Input for this task:
__________________________________________________

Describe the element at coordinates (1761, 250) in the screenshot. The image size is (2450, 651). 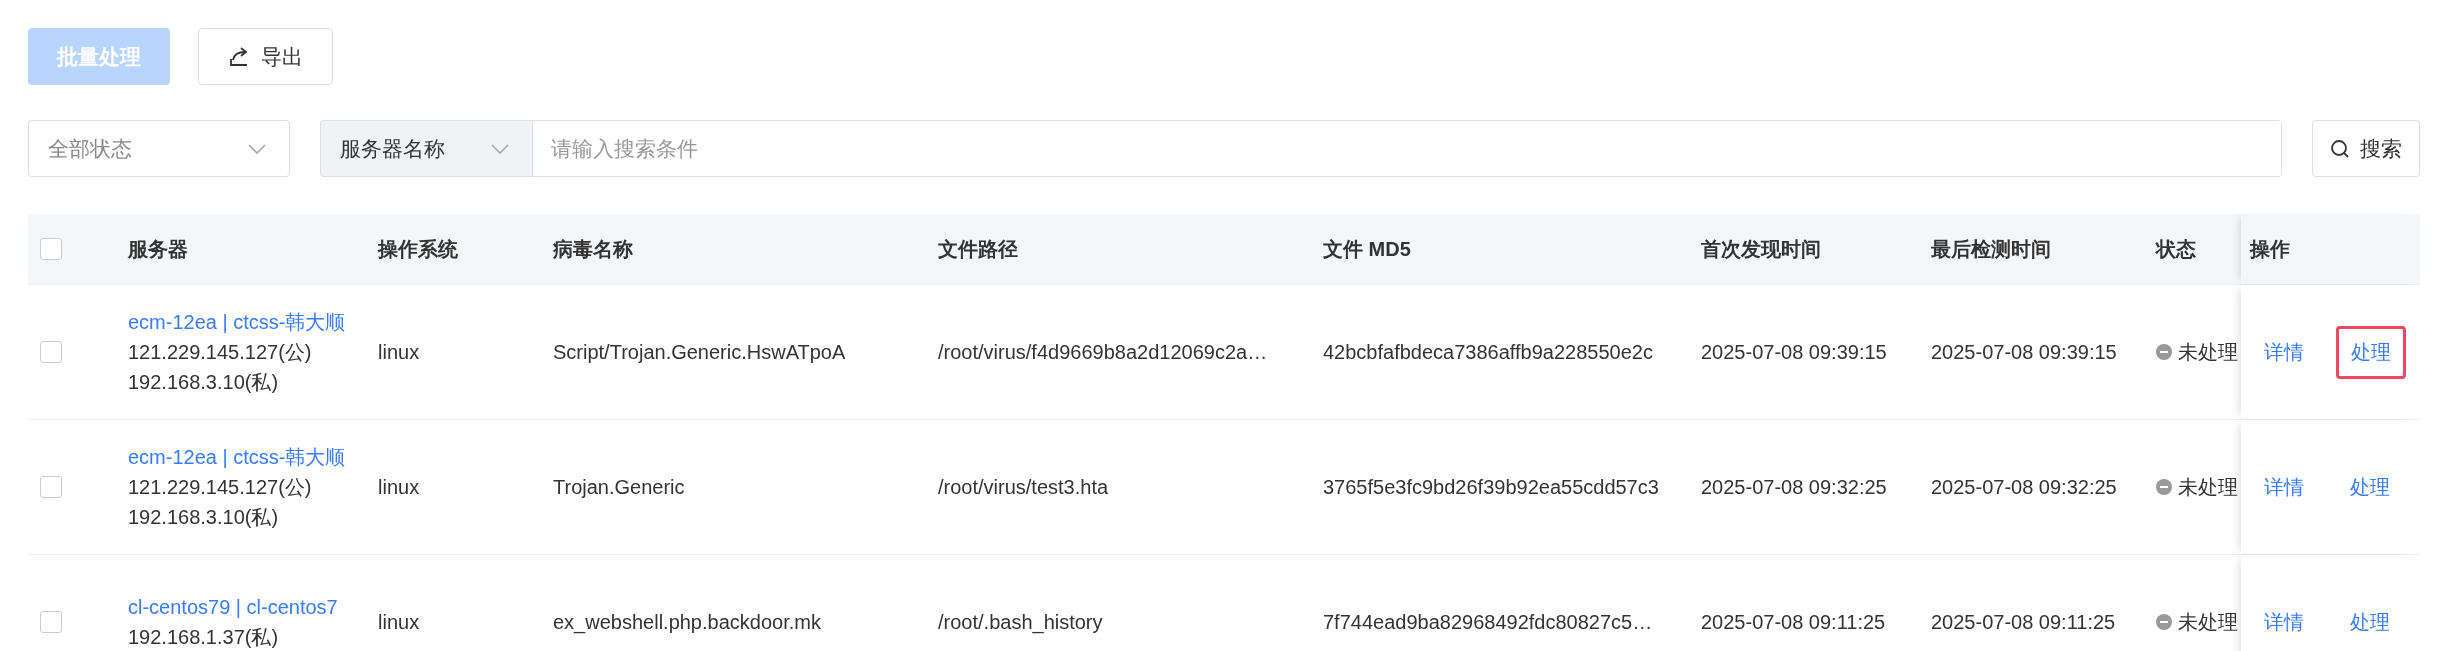
I see `column-header: 首次发现时间` at that location.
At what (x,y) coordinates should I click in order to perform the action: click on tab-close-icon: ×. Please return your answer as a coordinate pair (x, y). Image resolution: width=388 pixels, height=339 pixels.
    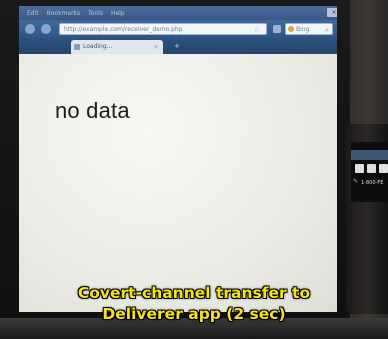
    Looking at the image, I should click on (156, 47).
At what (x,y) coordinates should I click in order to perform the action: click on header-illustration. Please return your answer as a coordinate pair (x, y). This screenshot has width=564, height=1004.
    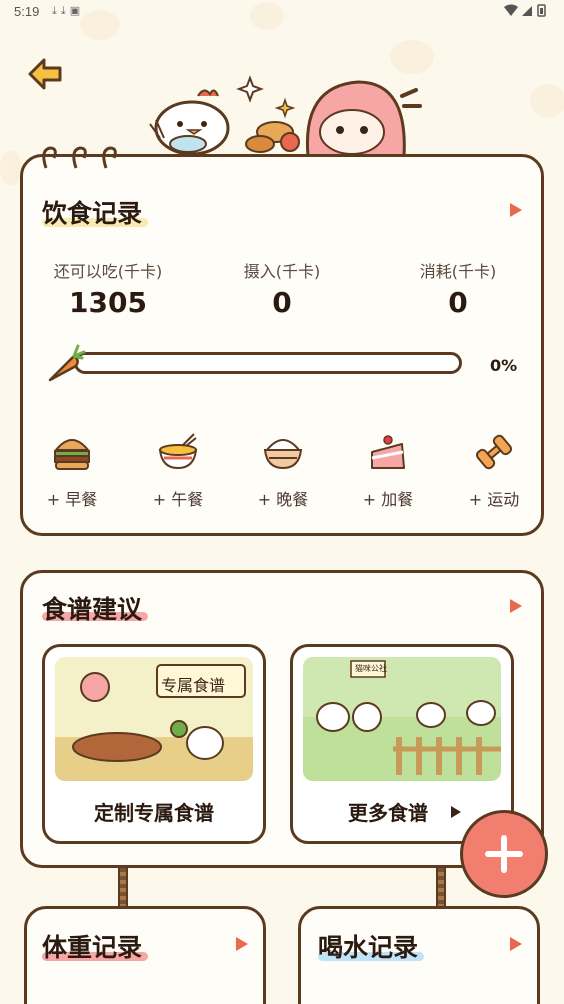
    Looking at the image, I should click on (286, 116).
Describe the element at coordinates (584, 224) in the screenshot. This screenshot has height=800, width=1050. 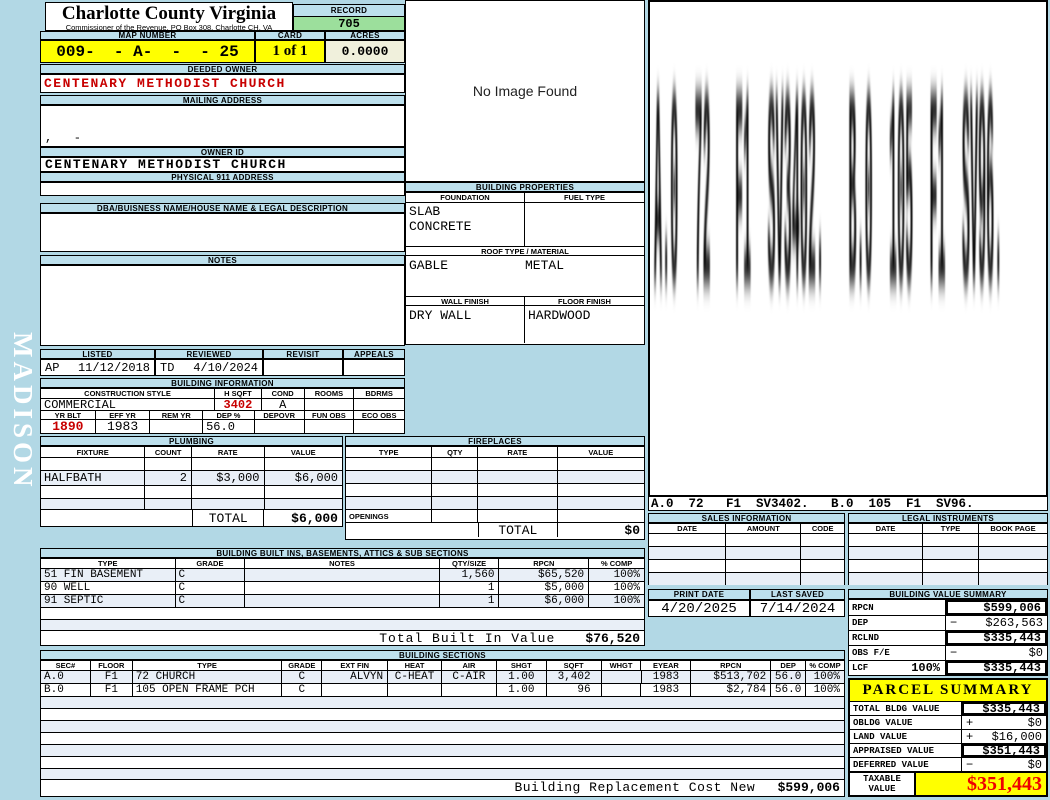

__________________________________________________

To-do item:
Reproduce the rows from the line containing "pixels, height=339 pixels." up to and including the line containing "Looking at the image, I should click on (156, 47).", omitting the pictures.

Response:
At what (x,y) coordinates should I click in order to perform the action: click on tab-close-icon: ×. Please return your answer as a coordinate pair (x, y). Image resolution: width=388 pixels, height=339 pixels.
    Looking at the image, I should click on (156, 47).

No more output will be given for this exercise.